Thursday, December 02, 2010

LADIES, BEFORE YOU ACCEPT THAT JOB MAKE SURE YOUR INSURANCE IS IN ORDER

And after you’ve accepted that Police Chief’s job, be sure you are accompanied by heavily armed bodyguards at all times!
 
WOMAN POLICE CHIEF SLAIN IN MEOQUI
 
Borderland Beat
November 30, 2010
 
The woman leading the police department in the northern Mexican town of Meoqui was slain while driving to work, the Chihuahua state Attorney General’s Office said Monday.

Hermila Garcia was named last month as chief of the 90-strong police force in Meoqui, located 70 kilometers (43 miles) from Chihuahua city, the state capital. In recent months, Meoqui had started to see some of this violence. A once peaceful town, the drug violence-related death tally has shot up to 40 deaths so far this year. Normally that death count would account for homicides over seven years.

Garcia was found fatally shot in her car at a spot near her home about 10 kilometers (6 miles) from the town center, the AG’s office said.
 
Authorities suspect the police chief, whose prior experience included working as an investigator for the federal AG’s office, was murdered by gunmen working for drug traffickers or other organized crime elements.
"La Jefa," as she was known to her police agents, didn't carry weapons or have bodyguards.

"If you don't owe anything, you don't fear anything," she was fond of saying when asked why she didn't have security.

Mexican media reported that Garcia was single and lived with her parents, whom she supported financially.

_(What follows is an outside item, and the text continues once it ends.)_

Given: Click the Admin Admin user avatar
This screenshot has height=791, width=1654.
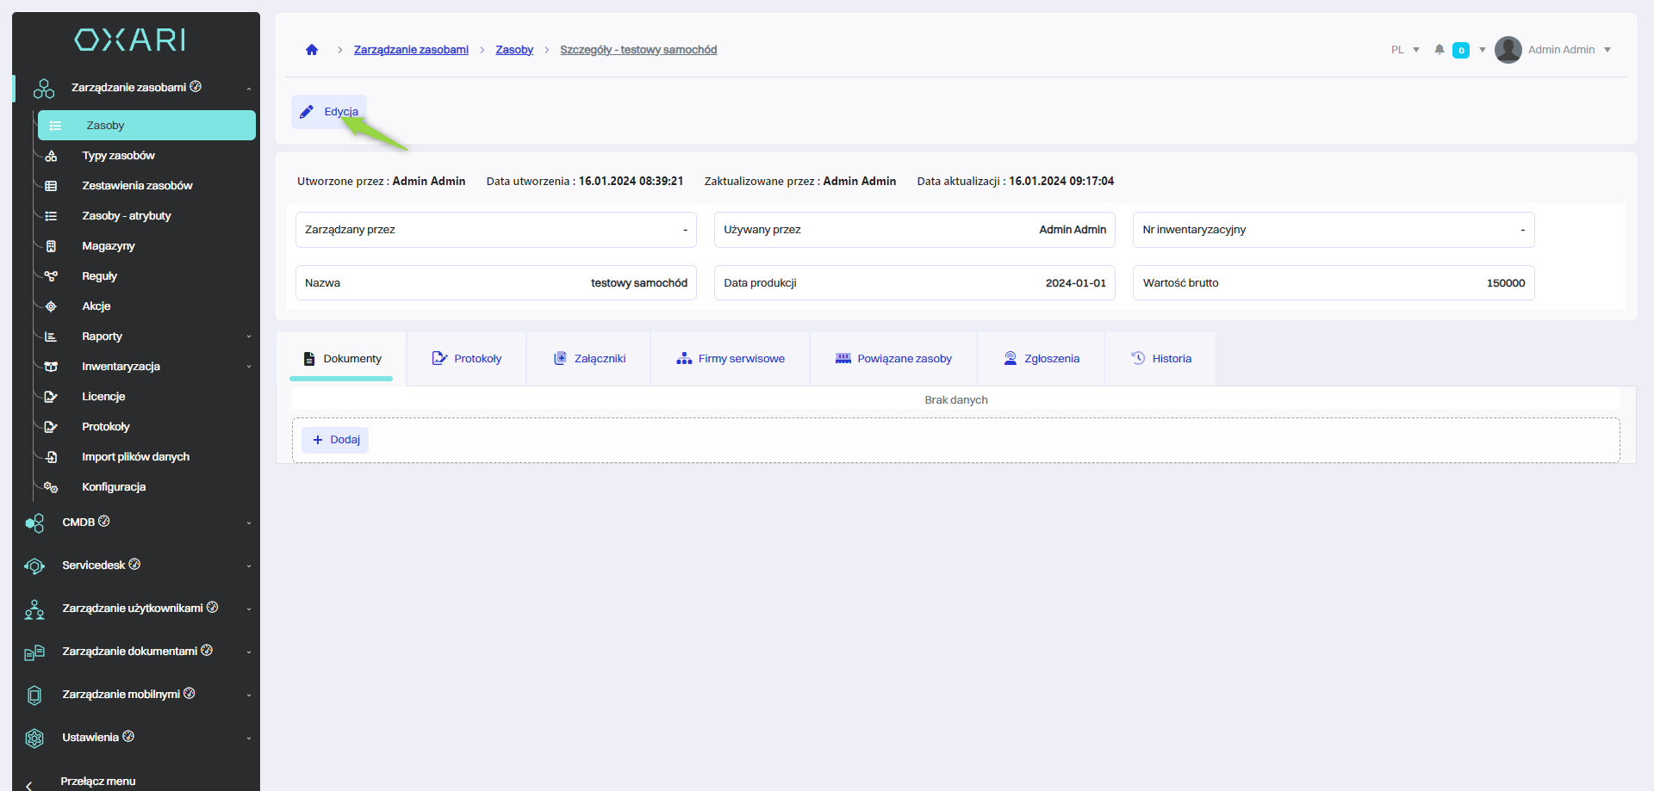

Silvia Molina, the top administrative official of the police department in Ciudad Juarez, the state’s largest city, was murdered in 2008.

Policing has become a job so dangerous that men are now shying away from such posts. The state of Chihuahua, which borders Texas, has three other female police chiefs. Just last month 20-year-old criminology student Marisol Valles was appointed chief of police in Praxedis, in the Juarez valley, a key drug smuggling route just across the border from Texas also in Chihuahua state. Why did a 20-year-old mother accept the position? No one else would. Her predecessor was kidnapped more than a year ago. His head was deposited outside the police station a few days after he disappeared. After that, no one came forward to fill the police chief vacancy for more than a year -- until Valles was appointed top cop by the town's mayor.

Other women who have taken top policing jobs because no men would include two housewives: Verenica Rios Ontiveros and Olga Herrera Castillo, who took over policing jobs in El Vergel and Villa de Luz, both in Juarez, now known as the "murder capital" of the world due to its high murder rate. The Juarez valley has had more than 2,700 drug violence-related deaths this year.

Juarez, just across the Rio Grande from El Paso, Texas, is Mexico’s murder capital, with more than 2,700 homicides so far this year and roughly 8,000 slain since the beginning of 2008.

The carnage is blamed on a bitter turf battle between rival drug cartels, itself part of a wider conflict involving the gangs and the Mexican security forces that has claimed nearly 30,000 lives nationwide over the past four years.

Chihuahua has accounted for around a third of all the drug war fatalities.